Al Jazeera slams Alabama for teaching abstinence in schools

Al Jazeera

Al Jazeera America, the US arm of a media conglomerate run by the ruling family of Qatar, called out Alabama on Monday for teaching abstinence-only education in public schools.

Al Jazeera pointed to CDC data showing that Alabama’s STD rates are among the highest in the country as evidence that teaching abstinence as the only fail-proof way to avoid STDs and pregnancy before marriage does not work.

The media outlet reported that public schools are required to discuss health topics with students, including “bullying, hygiene, substance abuse and HIV,” but local school systems maintain control over how those topics are addressed.

“School systems can decide how specific they want to get when it comes to a sensitive subject like sex ed,” Michael Sibley, the director of communications for the Alabama Department of Education, told Al Jazeera. “If a school system sees that there is a need, they have the sovereignty and the authority to make that choice.

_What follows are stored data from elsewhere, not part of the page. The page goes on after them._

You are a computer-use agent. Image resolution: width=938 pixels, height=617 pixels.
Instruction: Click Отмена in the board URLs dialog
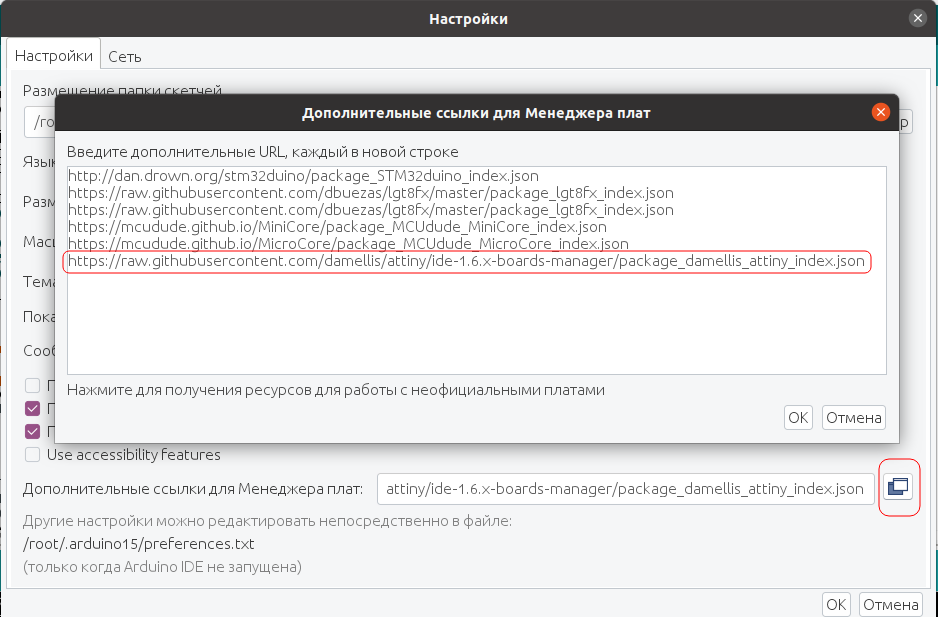pyautogui.click(x=854, y=417)
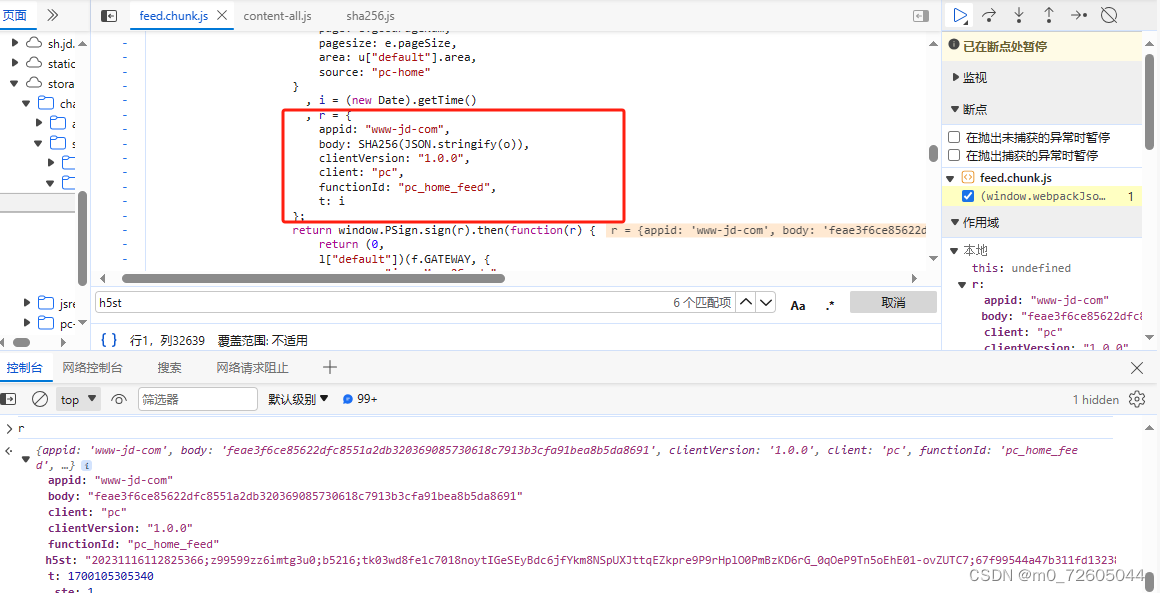Click 取消 to cancel the search
This screenshot has height=593, width=1160.
point(893,302)
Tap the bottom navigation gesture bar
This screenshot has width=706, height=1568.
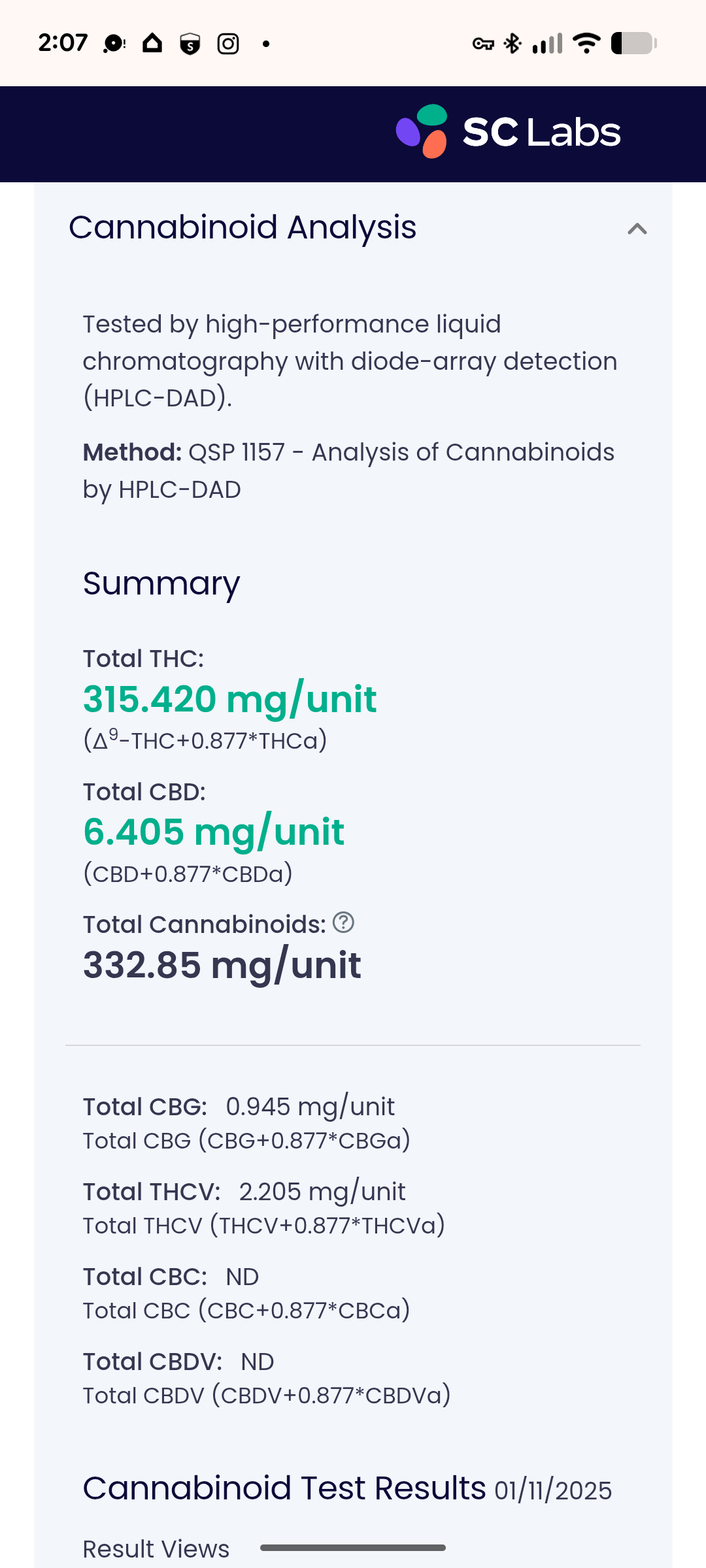353,1548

Those [school systems] that don’t feel that way, where it’s not as much of an issue for the children in that community and they take issue with that kind of curriculum, they don’t have to do that.”

Al Jazeera also criticized Alabama for maintaining “offensive” health education guidelines that discourage homosexuality.

A spokesperson for the Alabama Alliance for Healthy Youth told Al Jazeera the sex education curriculum in Alabama should not make students feel bad for anything they have done. “Education should not make young people cry,” she said.

The report criticizing Alabama may be surprising coming from Al Jazeera, whose parent company is based in Qatar, where homosexuality is an imprisonable offense. Qatari law also discriminates against women, including a provision that states that rape within marriage cannot be a crime.

In one Qatari village they were “proud” of “honor killing” a girl and her boyfriend, who had impregnated her out of wedlock. Qatar Living explains:

Five armed men burst into the small room and courtyard at dawn, just as 21-year-old, 22-week pregnant Sunita was drying her face on a towel.

They punched and kicked her stomach as she called out for her sleeping boyfriend ‘Jassa’, 22-year-old Jasbir Singh, witnesses said. When he woke, both were dragged into waiting cars, driven away and strangled.

Their bodies, half-stripped, were laid out on the dirt outside Sunita’s father’s house for all to see, a sign that the family’s “honor” had been restored by her cold-blooded murder.

Al Jazeera has also faced criticism for being a mouthpiece for the Muslim Brotherhood in various parts of the Middle East and for producing “anti-Israel propaganda.” CNN claimed the American arm of the network was “sometimes determined to paint the U.S. in a negative light.”

The former head of Al Jazeera America’s documentary division sued the network earlier this year, “claiming it is biased against non-Arabs and women in stories that it produces and in how it treats employees,” according to The Guardian.

“As ratings failed to live up to the expectations of management, Al Jazeera openly decided to abandon all pretense of neutrality in favor of putting the Arabic viewpoint front and center, openly demanding that programs be aired that criticized countries such as America, Israel and Egypt,” Shannon High-Bassalik’s lawsuit stated.

In addition to all of that, Al Jazeera also purchased Al Gore’s far-left television network Current TV.

In short, it is difficult to come to a conclusion about what exactly is Al Jazeera America’s agenda. All we know for certain is that, on Monday, it was taking Alabama to task for teaching abstinence in schools.